Perdomo negó con la cabeza, al tiempo que le hacía el gesto de silencio con el dedo, ya que Chapman había empezado a decir algo en el vídeo. El asesino convicto y confeso de Lennon —cabeza completamente rasurada— llevaba unas gafas graduadas enormes que le daban un aspecto inquietante, a medio camino entre primero de la clase y personaje de comedia barata de televisión. Hablaba con voz mortecina, hasta el punto de que parecía sedado, y de vez en cuando se humedecía los labios lentamente, con una lengua espesa y viscosa, como de sapo gigantesco.

—Si el papa Juan Pablo II me perdonó en su día —comenzó a decir Chapman— y yo ya he cumplido de sobra los veinte años a los que fui condenado por mi horrible crimen, ¿por qué debo seguir pudriéndome en la cárcel? ¿Qué pretenden conseguir, al mantenerme encerrado de por vida en este correccional? La Constitución de nuestro país lo dice muy claro, en la Octava Enmienda: el gobierno federal no podrá imponer penas crueles ni inhumanas. ¡El propósito de la prisión no es únicamente el castigo, también es la rehabilitación! ¡Y yo llevo ya treinta años en esta pocilga!

—Mark —dijo Walters, en ese tono sentimentaloide que tanto le criticaban sus detractores—, ¿has pensado dirigirte al nuevo Papa para que interceda por ti?

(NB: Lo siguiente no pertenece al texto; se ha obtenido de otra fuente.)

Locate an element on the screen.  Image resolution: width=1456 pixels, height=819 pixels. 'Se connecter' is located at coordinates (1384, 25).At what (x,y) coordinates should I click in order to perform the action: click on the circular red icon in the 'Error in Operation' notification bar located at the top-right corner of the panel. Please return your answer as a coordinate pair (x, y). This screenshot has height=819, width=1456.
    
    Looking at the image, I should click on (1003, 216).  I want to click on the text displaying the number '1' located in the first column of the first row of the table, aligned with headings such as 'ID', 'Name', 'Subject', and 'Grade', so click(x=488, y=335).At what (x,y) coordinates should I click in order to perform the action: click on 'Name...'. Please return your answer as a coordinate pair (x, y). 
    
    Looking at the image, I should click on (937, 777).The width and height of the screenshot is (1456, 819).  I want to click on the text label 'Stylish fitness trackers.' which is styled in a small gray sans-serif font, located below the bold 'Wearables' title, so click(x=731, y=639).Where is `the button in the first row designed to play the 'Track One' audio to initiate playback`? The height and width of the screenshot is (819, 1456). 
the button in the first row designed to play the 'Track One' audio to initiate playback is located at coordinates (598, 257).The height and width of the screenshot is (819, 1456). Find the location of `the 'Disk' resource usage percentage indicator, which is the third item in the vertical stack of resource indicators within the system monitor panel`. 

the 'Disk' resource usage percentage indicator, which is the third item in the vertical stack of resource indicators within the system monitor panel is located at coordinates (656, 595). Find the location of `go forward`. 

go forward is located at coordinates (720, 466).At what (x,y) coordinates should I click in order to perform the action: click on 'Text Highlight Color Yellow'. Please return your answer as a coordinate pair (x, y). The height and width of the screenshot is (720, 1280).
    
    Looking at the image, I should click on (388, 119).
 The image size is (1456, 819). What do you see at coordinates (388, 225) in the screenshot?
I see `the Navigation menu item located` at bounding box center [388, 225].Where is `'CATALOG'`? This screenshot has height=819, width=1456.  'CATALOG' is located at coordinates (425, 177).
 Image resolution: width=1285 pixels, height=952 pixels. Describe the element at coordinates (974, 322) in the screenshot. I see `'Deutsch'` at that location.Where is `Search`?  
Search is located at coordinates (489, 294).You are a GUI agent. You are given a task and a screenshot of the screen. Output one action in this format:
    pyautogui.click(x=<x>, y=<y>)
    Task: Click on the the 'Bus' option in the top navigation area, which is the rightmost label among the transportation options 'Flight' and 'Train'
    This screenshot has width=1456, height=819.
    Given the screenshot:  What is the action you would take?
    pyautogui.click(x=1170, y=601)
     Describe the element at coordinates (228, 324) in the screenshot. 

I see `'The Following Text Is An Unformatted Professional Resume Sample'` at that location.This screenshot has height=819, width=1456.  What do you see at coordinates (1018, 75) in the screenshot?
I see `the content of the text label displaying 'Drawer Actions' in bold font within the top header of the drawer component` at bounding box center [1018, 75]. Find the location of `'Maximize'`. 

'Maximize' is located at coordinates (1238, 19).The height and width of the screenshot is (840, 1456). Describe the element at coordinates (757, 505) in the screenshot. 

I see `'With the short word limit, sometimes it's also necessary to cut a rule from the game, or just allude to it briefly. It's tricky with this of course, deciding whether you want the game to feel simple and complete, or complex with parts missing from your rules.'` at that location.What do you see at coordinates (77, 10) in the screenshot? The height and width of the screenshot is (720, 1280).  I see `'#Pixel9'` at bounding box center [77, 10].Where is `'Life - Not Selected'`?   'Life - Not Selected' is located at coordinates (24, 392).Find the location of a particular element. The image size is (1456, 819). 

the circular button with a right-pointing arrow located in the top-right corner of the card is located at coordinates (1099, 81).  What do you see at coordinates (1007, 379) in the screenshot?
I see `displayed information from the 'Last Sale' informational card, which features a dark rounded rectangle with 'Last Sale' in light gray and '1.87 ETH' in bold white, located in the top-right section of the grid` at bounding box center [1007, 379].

—¿De qué serviría? —respondió Chapman con voz lastimera—. La decisión de mantenerme aquí hasta que muera ya está tomada. He perdido toda esperanza. Pero esta crueldad, este ensañamiento que están demostrando hacia mi persona, se les va a volver en contra.

—¿En qué sentido, Mark?

Chapman hizo una pausa melodramática, interminable. Cinco segundos de silencio, en televisión, eran muchos segundos, y Walters estuvo a punto de no resistirlo y de hacerle otra pregunta.

—Las voces han vuelto —musitó por fin el asesino de Lennon, en un tono que a Perdomo y a Amanda les heló la sangre en las venas.

—¿Las voces? —dijo la periodista, también con un hilo de voz. ¿Estaba realmente asustada o sólo fingía estarlo, para darle mayor dramatismo a la entrevista?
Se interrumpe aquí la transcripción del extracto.